PROVIDED RECORDS Start Marker
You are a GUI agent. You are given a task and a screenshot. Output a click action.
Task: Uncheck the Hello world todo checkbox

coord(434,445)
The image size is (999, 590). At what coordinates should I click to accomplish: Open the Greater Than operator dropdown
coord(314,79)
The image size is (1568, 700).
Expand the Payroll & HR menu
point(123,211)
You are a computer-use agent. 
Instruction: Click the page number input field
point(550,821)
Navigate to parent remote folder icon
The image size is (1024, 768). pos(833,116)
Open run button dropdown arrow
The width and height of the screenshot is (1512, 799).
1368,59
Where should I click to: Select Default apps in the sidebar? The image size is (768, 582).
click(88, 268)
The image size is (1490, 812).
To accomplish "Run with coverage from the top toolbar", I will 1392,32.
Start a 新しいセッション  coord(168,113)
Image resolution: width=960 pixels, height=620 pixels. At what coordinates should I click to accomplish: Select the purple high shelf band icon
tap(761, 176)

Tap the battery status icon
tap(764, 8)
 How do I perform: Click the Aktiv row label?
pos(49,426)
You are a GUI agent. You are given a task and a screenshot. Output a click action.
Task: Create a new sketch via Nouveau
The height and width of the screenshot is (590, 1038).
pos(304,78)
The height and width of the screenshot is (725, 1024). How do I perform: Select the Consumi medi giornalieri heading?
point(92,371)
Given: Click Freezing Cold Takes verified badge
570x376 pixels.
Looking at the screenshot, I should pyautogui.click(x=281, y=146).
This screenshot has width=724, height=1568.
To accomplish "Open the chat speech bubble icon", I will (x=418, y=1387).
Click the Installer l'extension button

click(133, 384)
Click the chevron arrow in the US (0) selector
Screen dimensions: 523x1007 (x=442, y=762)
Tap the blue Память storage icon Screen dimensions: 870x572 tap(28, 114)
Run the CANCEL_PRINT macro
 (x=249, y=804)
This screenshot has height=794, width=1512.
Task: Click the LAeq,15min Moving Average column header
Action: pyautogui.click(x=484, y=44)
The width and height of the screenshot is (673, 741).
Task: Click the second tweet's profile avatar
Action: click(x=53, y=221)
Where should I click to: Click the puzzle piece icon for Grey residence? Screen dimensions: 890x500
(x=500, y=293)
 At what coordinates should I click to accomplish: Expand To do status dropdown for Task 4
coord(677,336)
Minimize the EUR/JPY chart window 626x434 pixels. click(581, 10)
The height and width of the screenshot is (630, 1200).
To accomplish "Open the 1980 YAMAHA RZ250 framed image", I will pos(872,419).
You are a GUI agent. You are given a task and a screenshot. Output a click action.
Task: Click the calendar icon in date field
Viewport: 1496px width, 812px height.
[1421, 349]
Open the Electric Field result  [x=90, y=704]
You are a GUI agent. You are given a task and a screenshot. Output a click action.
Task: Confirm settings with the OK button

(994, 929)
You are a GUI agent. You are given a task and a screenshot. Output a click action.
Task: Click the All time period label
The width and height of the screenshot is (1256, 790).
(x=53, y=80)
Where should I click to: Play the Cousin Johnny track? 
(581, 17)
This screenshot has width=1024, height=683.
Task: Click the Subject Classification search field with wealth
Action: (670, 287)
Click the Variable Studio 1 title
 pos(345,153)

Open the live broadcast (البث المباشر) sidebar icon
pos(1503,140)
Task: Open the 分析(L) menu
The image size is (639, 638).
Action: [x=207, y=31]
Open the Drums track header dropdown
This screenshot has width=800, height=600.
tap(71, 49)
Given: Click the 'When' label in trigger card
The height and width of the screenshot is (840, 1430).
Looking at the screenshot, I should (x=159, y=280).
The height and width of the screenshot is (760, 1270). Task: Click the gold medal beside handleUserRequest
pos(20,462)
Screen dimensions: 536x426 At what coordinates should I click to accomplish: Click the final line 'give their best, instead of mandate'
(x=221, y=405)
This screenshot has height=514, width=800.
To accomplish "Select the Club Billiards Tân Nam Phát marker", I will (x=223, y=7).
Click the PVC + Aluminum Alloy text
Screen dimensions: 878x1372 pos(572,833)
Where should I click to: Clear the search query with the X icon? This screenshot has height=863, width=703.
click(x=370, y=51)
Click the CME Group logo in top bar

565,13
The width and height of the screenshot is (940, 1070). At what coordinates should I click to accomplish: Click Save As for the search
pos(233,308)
PROVIDED RECORDS End Marker
§ TASK INSTRUCTIONS: Everything from the first line above up to and including the line that contains "Start a 新しいセッション" should be printed exactly; please print only that.

§ EXERCISE RESPONSE:
You are a GUI agent. You are given a task and a screenshot. Output a click action.
Task: Uncheck the Hello world todo checkbox

coord(434,445)
The image size is (999, 590). At what coordinates should I click to accomplish: Open the Greater Than operator dropdown
coord(314,79)
The image size is (1568, 700).
Expand the Payroll & HR menu
point(123,211)
You are a computer-use agent. 
Instruction: Click the page number input field
point(550,821)
Navigate to parent remote folder icon
The image size is (1024, 768). pos(833,116)
Open run button dropdown arrow
The width and height of the screenshot is (1512, 799).
1368,59
Where should I click to: Select Default apps in the sidebar? The image size is (768, 582).
click(88, 268)
The image size is (1490, 812).
To accomplish "Run with coverage from the top toolbar", I will 1392,32.
Start a 新しいセッション  coord(168,113)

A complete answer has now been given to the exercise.